回到`pkg/scheduler/core/generic_scheduler.go:461`,正式进入`podFitsOnNode`内部:
```go
func podFitsOnNode(
pod *v1.Pod,
meta predicates.PredicateMetadata,
info *schedulernodeinfo.NodeInfo,
predicateFuncs map[string]predicates.FitPredicate,
queue internalqueue.SchedulingQueue,
alwaysCheckAllPredicates bool,
) (bool, []predicates.PredicateFailureReason, error) {
var failedPredicates []predicates.PredicateFailureReason
podsAdded := false
for i := 0; i < 2; i++ {
metaToUse := meta
nodeInfoToUse := info
if i == 0 {
podsAdded, metaToUse, nodeInfoToUse = addNominatedPods(pod, meta, info, queue)
} else if !podsAdded || len(failedPredicates) != 0 {
break
}
for _, predicateKey := range predicates.Ordering() {
var (
fit bool
reasons []predicates.PredicateFailureReason
err error
)
//TODO (yastij) : compute average predicate restrictiveness to export it as Prometheus metric
if predicate, exist := predicateFuncs[predicateKey]; exist {
fit, reasons, err = predicate(pod, metaToUse, nodeInfoToUse)
if err != nil {
return false, []predicates.PredicateFailureReason{}, err
}
... // 省略
}
}
}
return len(failedPredicates) == 0, failedPredicates, nil
}
```
注释和部分代码已省略,基于`podFitsOnNode`函数内的注释,来做一下说明:
1.通过指定`pod.spec.priority`,来为pod指定调度优先级的功能在1.14版本已经正式GA这里所有的调度相关功能都会考虑到pod优先级,因为优先级的原因因此除了正常的Schedule调度动作外还会有`Preempt`抢占调度的行为,这个`podFitsOnNode()`方法会被在这两个地方调用。
2.Schedule调度时会取出当前node上所有已存在的pod与被提名调度的pod进行优先级对比取出所有优先级大于等于提名pod将它们需求的资源加上提名pod所需求的资源进行汇总predicate筛选算法计算的时候是基于这个汇总的结果来进行计算的。举个例子`node A memory cap = 128Gi`其上现承载有20个pod其中10个pod的优先级大于等于提名pod它们`sum(request.memory) = 100Gi`若提名pod的`request.memory = 32Gi`, `(100+32) > 128`,因此筛选时会在内存选项失败返回**false**若提名pod的`request.memory = 16Gi`,`(100+16) < 128`,则内存项筛选通过。那么剩下的优先级较低的10pod就不考虑它们了吗,它们也要占用内存呀?处理方式是:如果它们占用内存造成node资源不足无法调度提名pod,则调度器会将它们剔出当前node,这即是`Preempt`抢占。Preempt抢占的说明会在后面的文章中补充.
3.对于每个提名pod,其调度过程会被重复执行1次,为什么需要重复执行呢?考虑到有一些场景下,会判断到pod之间的亲和力筛选策略,例如pod Apod B有亲和性,这时它们一起调度到node上,但pod B此时实际并未完成调度启动,那么pod A的`inter-pod affinity predicates`一定会失败,因此,重复执行1次筛选过程是有必要的.
有了以上理解,我们接着看代码,图中已注释:
![](http://mycloudn.wqyin.cn/podFitsOnNode.jpg)
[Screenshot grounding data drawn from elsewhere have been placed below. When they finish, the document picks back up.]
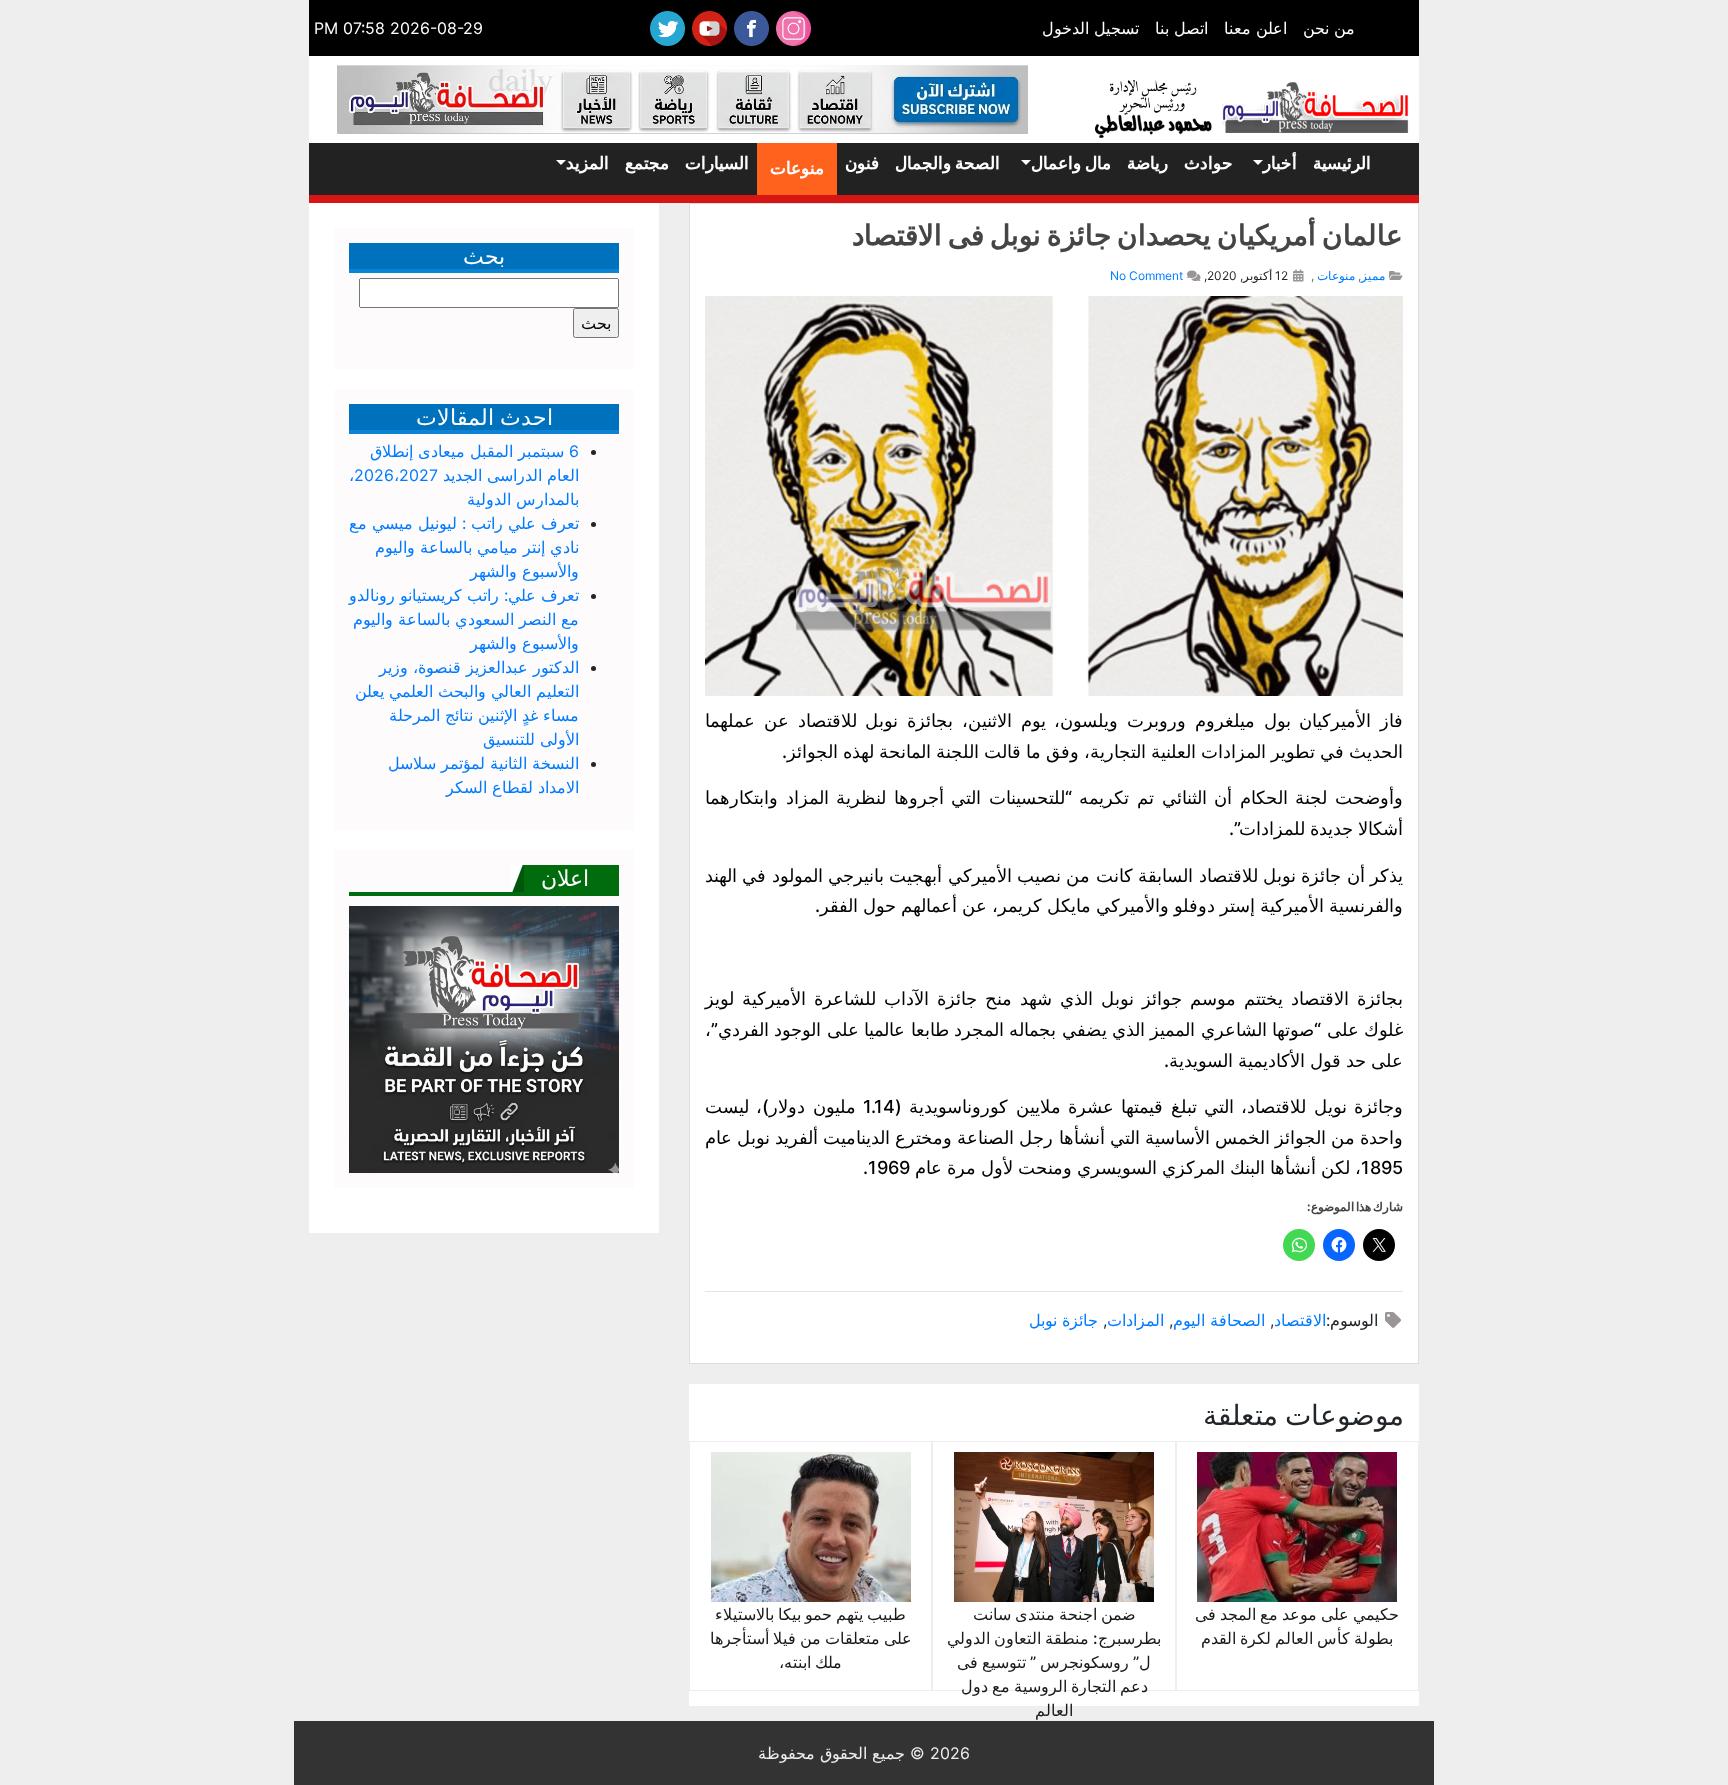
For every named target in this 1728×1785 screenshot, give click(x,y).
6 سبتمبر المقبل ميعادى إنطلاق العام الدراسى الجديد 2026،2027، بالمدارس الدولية (464, 475)
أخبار (1280, 163)
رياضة (1147, 163)
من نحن (1329, 28)
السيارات (717, 163)
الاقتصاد (1300, 1320)
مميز (1373, 275)
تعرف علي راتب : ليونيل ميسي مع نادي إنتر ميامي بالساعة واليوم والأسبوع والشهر (464, 547)
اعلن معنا (1255, 28)
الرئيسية (1342, 163)
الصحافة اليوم (1219, 1320)
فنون (862, 163)
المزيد (587, 163)
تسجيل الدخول (1090, 28)
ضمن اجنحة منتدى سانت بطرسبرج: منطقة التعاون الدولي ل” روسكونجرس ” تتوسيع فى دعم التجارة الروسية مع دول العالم (1054, 1662)
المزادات (1135, 1320)
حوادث (1208, 163)
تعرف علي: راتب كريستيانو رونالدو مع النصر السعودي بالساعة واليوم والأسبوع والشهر (464, 619)
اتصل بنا (1181, 28)
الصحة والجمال (947, 163)
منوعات (797, 168)
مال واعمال (1071, 163)
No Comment (1146, 275)
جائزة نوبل (1063, 1320)
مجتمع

图中`pkg/scheduler/core/generic_scheduler.go:608`位置正式开始了逐个计算筛选算法,那么筛选方法、筛选方法顺序在哪里呢?在上一篇[P2-框架篇]([https://github.com/yinwenqin/kubeSourceCodeNote/blob/master/scheduler/P2-%E8%B0%83%E5%BA%A6%E5%99%A8%E6%A1%86%E6%9E%B6.md](https://github.com/yinwenqin/kubeSourceCodeNote/blob/master/scheduler/P2-调度器框架.md))中已经有讲过,默认调度算法都在`pkg/scheduler/algorithm/`路径下,我们接着往下看.
### Predicates Function
筛选算法相关的`key/func/ordering`,全部集中在`pkg/scheduler/algorithm/predicates/predicates.go`这个文件中
#### 筛选顺序
`pkg/scheduler/algorithm/predicates/predicates.go:142`
```go
// 默认predicate顺序
var (
predicatesOrdering = []string{CheckNodeConditionPred, CheckNodeUnschedulablePred,
GeneralPred, HostNamePred, PodFitsHostPortsPred,
MatchNodeSelectorPred, PodFitsResourcesPred, NoDiskConflictPred,
PodToleratesNodeTaintsPred, PodToleratesNodeNoExecuteTaintsPred, CheckNodeLabelPresencePred,
CheckServiceAffinityPred, MaxEBSVolumeCountPred, MaxGCEPDVolumeCountPred, MaxCSIVolumeCountPred,
MaxAzureDiskVolumeCountPred, MaxCinderVolumeCountPred, CheckVolumeBindingPred, NoVolumeZoneConflictPred,
CheckNodeMemoryPressurePred, CheckNodePIDPressurePred, CheckNodeDiskPressurePred, MatchInterPodAffinityPred}
)
```
官方的备注:
[链接](https://github.com/kubernetes/community/blob/master/contributors/design-proposals/scheduling/predicates-ordering.md)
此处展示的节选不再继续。